Re: Objections and Request for Formal Evidentiary Public Hearing Regarding FDA’s Denial of Perchlorate Food Additive Petition
ENVIRONMENTAL DEFENSE FUND, NATURAL RESOURCES DEFENSE COUNCIL, BREAST CANCER PREVENTION PARTNERS, CENTER FOR ENVIRONMENTAL HEALTH, CENTER FOR FOOD SAFETY, CENTER FOR SCIENCE IN THE PUBLIC INTEREST, CLEAN WATER ACTION, ENVIRONMENTAL WORKING GROUP, AND IMPROVING KIDS’ ENVIRONMENT
June 4, 2017 Commissioner Gottlieb
Food and Drug Administration
Division of Dockets Management (HFA–305) Food and Drug Administration
5630 Fishers Lane, Rm. 1061
Rockville, MD 20852
Re: Objections and Request for Formal Evidentiary Public Hearing Regarding FDA’s Denial of Perchlorate Food Additive Petition No. 4B4808, at Docket No. FDA-2015-F-537
The Food and Drug Administration’s (FDA) May 4, 2017 denial of Food Additive Petition (FAP) No. 4B4808 is based on a flawed interpretation of the law and the science. This is troubling because perchlorate consumption by young children due to contamination of the food supply has demonstrably increased, threatening fetal and infant brain development.
The serious flaws in the agency’s legal and scientific approach to perchlorate are numerous. The agency’s decision and its underlying analysis grossly underestimated the extent to which perchlorate migrates from packaging and food handling equipment into dry food. In measuring this migration, FDA relied on a single study using a test designed for small packaging that was conducted by a company with a vested interest in the outcome. This migration test bears little relevance to the actual conditions of use of the perchlorate in bulk packaging allowed by FDA. It was not designed to assess the abrasive and compressive forces driving the migration of perchlorate into food from this use. It also was not relevant to the contribution of perchlorate into food from food handling equipment. Despite these serious shortcomings, the company’s test still showed that perchlorate migrates into food.
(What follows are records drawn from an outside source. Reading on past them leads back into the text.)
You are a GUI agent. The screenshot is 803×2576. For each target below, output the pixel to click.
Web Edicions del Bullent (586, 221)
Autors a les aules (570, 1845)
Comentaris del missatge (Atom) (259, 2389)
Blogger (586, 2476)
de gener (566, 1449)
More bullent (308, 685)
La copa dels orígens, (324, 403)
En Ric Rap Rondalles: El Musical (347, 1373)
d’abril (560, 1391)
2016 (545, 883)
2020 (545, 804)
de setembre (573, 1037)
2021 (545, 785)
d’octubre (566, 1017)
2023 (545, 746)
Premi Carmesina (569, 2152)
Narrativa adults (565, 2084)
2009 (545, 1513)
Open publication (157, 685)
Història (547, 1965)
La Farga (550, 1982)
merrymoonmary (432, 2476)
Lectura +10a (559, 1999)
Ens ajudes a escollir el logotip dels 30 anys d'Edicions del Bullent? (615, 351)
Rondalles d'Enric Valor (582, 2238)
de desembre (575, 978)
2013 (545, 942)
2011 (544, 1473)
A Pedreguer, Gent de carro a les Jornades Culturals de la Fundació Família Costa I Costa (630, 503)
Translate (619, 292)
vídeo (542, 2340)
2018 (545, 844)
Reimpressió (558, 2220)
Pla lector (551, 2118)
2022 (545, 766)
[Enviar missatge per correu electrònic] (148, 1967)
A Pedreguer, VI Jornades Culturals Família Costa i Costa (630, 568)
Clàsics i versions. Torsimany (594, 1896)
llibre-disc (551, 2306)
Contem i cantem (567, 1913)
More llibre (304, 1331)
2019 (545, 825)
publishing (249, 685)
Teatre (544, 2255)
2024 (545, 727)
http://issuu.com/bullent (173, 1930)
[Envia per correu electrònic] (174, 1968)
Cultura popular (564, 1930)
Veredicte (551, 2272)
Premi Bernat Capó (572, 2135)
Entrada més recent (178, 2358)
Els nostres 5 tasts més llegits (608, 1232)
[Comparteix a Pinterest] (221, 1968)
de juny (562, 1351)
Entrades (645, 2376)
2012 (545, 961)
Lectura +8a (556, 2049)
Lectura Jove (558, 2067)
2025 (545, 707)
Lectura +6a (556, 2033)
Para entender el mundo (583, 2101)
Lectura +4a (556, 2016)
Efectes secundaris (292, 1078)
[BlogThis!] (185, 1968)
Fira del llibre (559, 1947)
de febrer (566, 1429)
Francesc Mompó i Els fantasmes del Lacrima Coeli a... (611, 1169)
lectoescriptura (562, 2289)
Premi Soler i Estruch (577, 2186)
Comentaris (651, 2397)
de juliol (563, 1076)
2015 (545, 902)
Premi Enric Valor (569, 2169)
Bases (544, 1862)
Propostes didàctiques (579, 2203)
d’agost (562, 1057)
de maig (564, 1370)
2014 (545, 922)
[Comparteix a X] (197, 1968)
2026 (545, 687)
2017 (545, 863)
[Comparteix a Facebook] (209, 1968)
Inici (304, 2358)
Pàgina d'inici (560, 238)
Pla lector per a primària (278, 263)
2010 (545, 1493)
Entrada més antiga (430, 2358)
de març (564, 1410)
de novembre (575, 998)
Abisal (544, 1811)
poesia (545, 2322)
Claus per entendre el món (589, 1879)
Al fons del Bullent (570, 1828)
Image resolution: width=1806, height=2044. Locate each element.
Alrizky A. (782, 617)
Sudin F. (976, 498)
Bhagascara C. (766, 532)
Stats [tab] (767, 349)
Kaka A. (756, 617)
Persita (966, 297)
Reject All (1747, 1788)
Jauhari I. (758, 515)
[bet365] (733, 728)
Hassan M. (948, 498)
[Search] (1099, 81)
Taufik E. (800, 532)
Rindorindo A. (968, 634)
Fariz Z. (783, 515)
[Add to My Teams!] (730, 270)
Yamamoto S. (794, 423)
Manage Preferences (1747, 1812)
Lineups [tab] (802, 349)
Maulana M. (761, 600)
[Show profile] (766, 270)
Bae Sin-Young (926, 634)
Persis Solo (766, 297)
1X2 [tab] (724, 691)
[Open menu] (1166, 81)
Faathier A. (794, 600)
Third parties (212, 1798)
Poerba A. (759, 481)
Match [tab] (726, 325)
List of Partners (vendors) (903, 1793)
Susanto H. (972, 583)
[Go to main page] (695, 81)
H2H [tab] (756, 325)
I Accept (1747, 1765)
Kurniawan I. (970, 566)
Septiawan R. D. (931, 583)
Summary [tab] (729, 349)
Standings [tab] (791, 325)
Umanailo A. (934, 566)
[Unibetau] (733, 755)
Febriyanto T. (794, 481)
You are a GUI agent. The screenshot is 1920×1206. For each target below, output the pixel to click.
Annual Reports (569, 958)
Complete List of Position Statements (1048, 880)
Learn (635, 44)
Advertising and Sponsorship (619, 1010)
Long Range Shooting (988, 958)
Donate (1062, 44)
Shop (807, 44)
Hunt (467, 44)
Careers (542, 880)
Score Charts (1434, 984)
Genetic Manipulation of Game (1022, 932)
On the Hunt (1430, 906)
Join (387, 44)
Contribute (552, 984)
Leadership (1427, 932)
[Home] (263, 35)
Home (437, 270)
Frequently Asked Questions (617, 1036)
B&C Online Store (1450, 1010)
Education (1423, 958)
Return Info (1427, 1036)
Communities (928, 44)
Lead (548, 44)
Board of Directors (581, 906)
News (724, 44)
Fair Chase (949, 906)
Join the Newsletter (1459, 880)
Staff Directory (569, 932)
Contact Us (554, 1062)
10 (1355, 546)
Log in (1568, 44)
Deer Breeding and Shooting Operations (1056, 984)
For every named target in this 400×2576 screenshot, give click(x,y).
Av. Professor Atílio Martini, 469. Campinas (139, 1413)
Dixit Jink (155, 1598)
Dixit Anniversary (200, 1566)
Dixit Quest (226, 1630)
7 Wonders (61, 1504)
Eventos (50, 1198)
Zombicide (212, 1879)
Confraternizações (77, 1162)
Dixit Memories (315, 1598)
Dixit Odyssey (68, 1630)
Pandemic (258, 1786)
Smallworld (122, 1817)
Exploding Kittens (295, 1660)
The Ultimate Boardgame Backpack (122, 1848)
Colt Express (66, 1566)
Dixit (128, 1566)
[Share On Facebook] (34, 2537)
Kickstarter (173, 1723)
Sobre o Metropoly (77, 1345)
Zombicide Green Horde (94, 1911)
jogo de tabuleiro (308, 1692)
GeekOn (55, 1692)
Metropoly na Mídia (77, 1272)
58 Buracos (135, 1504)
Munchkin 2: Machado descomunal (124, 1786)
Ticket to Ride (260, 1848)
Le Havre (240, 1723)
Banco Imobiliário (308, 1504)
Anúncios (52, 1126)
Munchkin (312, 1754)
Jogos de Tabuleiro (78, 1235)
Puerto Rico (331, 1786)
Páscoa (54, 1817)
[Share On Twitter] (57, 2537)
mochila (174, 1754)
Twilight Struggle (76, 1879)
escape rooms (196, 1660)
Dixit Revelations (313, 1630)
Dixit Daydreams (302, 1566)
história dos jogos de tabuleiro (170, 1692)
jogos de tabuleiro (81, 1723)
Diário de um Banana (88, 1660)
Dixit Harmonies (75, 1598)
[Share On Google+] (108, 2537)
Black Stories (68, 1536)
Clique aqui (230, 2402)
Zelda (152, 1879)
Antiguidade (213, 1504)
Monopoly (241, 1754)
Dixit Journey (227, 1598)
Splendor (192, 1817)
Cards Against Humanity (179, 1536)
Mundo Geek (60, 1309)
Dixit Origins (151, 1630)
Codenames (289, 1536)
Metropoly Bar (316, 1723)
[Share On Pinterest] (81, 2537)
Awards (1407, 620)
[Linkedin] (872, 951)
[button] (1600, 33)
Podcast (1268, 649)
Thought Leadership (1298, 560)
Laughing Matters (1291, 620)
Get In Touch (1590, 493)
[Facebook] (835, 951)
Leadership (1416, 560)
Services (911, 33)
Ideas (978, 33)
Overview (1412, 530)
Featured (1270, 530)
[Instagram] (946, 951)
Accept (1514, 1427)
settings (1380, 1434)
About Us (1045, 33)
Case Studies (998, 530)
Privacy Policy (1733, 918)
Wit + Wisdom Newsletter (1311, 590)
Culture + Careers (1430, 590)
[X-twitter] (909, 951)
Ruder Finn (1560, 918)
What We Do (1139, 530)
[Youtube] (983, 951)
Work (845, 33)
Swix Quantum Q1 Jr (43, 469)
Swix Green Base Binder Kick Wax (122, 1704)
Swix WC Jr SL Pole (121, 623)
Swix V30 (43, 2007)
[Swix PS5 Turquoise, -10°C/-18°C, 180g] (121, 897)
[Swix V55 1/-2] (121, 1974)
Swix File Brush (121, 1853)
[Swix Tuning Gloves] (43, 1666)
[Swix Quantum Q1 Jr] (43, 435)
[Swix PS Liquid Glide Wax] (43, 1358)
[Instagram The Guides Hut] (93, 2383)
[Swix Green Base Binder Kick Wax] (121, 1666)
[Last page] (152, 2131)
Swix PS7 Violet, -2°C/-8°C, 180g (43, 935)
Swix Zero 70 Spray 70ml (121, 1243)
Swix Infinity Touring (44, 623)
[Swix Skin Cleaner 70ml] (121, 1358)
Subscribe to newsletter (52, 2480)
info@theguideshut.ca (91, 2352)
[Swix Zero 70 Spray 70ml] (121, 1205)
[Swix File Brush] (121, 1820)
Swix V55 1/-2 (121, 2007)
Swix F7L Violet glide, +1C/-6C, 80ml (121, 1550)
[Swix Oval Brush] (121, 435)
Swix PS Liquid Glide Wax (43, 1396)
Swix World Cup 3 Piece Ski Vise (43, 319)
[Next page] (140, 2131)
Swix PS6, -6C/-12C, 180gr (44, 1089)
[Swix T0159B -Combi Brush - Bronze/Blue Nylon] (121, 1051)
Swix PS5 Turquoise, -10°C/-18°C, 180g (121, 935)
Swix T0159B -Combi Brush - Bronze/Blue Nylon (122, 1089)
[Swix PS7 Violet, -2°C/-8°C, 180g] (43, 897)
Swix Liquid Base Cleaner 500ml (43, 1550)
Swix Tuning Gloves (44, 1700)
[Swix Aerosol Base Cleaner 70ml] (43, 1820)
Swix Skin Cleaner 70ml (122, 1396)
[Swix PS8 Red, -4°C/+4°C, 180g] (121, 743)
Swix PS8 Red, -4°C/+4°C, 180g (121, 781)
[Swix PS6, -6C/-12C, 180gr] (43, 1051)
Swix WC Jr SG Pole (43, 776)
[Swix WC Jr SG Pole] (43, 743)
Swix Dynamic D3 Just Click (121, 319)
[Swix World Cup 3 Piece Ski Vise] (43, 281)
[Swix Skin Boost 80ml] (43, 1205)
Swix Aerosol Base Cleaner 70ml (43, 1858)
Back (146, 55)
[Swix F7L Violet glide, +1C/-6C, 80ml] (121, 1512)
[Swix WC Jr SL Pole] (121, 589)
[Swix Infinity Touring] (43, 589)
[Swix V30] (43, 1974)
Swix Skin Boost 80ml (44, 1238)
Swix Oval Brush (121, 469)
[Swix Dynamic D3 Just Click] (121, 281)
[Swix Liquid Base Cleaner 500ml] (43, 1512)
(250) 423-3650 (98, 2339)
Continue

In addition, the agency ignored its own data, which shows that its November 2005 approval allowing perchlorate in dry food polymeric (plastic) packaging and other plastic surfaces of food handling equipment likely contributed to the high, even shocking, levels of perchlorate found in dry baby food cereals by FDA in its Total Diet Study (TDS) samples collected from 2008 to 2012. These rice, barley, oatmeal, and mixed grain cereals are the best measure of the impact of the agency’s decision because these foods are usually handled dry from farm to store including when shipped in bulk and are not known to be contaminated by other sources of perchlorate such as contaminated water.
Before FDA’s 2005 approval of the use of perchlorate, perchlorate concentrations in these baby food dry cereals were relatively low, with 1 of 20 samples (5%) at 11 parts per billion (ppb) and the rest below 3 ppb. In contrast, FDA’s sampling after the 2005 decision indicated that 12 of 80 samples (15%) had perchlorate concentrations of over 3 ppb, including samples with concentrations of 173, 98, 67, 37, 24, and 16 ppb. These extremely high concentrations, well in excess of pre-approval results, suggest that they may result from use of the perchlorate-laden plastic in a limited number of food contact articles resulting in contamination of the baby food products.
These results are further confirmed by FDA’s study comparing samples collected from 2008 to 2012, after FDA’s approval to those collected from 2005 to 2006. This comparison shows that mean cumulative exposures increased 36% for infants 6-11 months of age; 24% for toddlers two years of age; and 11% for six-year old children. Yet, unaccountably, the agency failed to mention these notable results in its denial of FAP No. 4B4808. Nor did FDA explain how, in light of these documented increases, the conditions of use continue to satisfy the agency’s safety standard. Under the law, additives must be reasonably certain to cause no harm under the intended conditions of use, and FDA must so demonstrate given these increases in exposure for the most vulnerable consumers: infants, toddlers, and children.